La guerra nell'iconografia: fumetti.


Sturmtruppen.


Il fumetto Sturmtruppen, creato da Bonvi nel 1968, è una raffigurazione satirica della Seconda Guerra Mondiale e, in particolare, delle truppe d'assalto tedesche. Nell'immagine possiamo apprezzare l'alquanto controverso rapporto del Capitanen con la tecnologia.

La guerra nell'iconografia: innovazione


Manfred von Richthofen, il Barone Rosso.


La foto mostra il pilota tedesco Manfred von Richthofen, universalmente conosciuto con l'appellativo di Barone Rosso: con le sue 80 vittorie in combattimento aereo, è stato il miglior aviatore della Prima Guerra Mondiale. E' ricordato come l'asso degli assi, ad indicare il fatto che, più in generale, sia considerato il miglior pilota militare della storia dell'aviazione.

La sua figura ben rappresenta la più grande innovazione militare del XX secolo: la guerra aerea.

martedì 3 maggio 2011

Cacciabombardiere


F/A-18 Hornet.


L'immagine mostra un cacciabombardiere americano F/A-18 Hornet appartenente alla
U.S. Navy: la foto, datata 26 Ottobre 2001, riprende l'aereo in volo sui cieli dell'Afghanistan durante l'operazione Enduring Freedom.
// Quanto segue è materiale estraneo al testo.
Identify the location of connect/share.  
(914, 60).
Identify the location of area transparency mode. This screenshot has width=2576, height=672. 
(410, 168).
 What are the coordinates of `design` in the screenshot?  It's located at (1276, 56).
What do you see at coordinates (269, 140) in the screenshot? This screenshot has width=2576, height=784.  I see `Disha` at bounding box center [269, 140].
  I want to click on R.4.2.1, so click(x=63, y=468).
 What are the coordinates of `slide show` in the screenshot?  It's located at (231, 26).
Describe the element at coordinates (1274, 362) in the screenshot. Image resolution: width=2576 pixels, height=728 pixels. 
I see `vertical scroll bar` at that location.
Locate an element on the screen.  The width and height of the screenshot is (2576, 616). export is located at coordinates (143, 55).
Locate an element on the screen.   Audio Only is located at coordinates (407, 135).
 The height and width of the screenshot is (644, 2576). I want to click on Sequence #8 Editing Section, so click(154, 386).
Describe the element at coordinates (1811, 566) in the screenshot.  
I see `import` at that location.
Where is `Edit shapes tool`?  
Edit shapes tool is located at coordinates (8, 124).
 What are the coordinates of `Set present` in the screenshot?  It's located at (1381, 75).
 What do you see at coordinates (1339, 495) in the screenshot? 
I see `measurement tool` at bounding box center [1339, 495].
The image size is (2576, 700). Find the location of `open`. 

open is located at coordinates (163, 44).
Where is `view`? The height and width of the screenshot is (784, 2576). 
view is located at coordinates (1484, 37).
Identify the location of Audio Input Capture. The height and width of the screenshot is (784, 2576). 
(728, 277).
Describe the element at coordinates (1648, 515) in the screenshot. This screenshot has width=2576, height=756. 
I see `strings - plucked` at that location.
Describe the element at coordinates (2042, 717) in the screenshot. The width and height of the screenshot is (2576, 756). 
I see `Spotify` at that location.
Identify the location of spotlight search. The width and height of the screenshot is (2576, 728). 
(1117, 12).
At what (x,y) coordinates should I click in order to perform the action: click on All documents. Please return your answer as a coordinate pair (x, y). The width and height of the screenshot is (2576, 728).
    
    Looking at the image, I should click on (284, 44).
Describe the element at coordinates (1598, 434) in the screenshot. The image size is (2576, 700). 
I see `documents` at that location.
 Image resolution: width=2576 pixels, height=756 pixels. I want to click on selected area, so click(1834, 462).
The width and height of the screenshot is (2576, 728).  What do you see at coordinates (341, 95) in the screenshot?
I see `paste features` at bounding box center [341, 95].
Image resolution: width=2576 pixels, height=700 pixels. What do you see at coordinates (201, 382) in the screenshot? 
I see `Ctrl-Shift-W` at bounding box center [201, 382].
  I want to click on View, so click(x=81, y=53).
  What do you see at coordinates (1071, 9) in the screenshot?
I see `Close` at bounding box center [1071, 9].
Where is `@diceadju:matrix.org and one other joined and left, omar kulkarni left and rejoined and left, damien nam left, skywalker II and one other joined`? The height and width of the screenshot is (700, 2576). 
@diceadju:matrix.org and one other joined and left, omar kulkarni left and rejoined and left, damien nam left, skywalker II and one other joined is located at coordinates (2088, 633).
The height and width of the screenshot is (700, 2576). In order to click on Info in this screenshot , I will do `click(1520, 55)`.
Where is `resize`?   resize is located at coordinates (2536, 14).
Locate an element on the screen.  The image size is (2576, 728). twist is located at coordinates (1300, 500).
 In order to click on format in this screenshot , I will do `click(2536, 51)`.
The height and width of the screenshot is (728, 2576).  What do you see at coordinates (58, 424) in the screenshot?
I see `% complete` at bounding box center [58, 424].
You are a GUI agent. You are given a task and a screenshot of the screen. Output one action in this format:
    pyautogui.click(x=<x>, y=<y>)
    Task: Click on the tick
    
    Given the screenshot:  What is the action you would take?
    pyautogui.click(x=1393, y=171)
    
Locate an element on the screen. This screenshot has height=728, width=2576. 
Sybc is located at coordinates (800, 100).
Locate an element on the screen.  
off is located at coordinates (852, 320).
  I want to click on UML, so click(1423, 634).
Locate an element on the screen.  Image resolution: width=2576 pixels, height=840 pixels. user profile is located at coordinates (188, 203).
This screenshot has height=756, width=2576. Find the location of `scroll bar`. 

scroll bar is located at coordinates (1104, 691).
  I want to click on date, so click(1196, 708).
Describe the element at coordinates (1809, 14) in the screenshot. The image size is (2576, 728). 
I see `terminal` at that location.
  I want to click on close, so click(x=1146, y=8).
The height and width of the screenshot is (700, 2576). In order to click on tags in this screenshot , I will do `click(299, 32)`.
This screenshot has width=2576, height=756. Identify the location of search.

Una delle più grandi innovazioni della tecnica in ambito bellico è la guerra aerea: i moderni cacciabombardieri sono il simbolo dell'evoluzione dell'arte militare dei nostri tempi.

La guerra nell'iconografia: articolo di giornale.


Prima pagina del The New York Times, 6 agosto 1945.

Il 6 agosto 1945 gli Stati Uniti sganciano la bomba atomica sulla città giapponese di Hiroshima. L'immagine mostra la prima pagina dell'importante testata newyorkese The New York Times, che annuncia la notizia ai cittadini americani.

Per l'articolo completo, si veda (in inglese):<http://www.nytimes.com/learning/general/onthisday/big/0806.html>, [25.06.2011].


domenica 1 maggio 2011

La guerra nell'iconografia: letteratura.


Asne Seierstad, The angel of Grozny, London : Virago, 2008.


The angel of Grozny è un libro-reportage di guerra scritto dalla giornalista norvegese Asne Seierstad. Il testo descrive in dettaglio i due conflitti combattuti tra la Russia e la Repubblica Cecena, noti come prima e seconda guerra cecena (rispettivamente 1994-1996 e 1999-2009).
Il punto di vista scelto dall'autrice è quello della popolazione civile: l'immagine di copertina mostra le conseguenze dei bombardamenti russi ai danni della città di Grozny.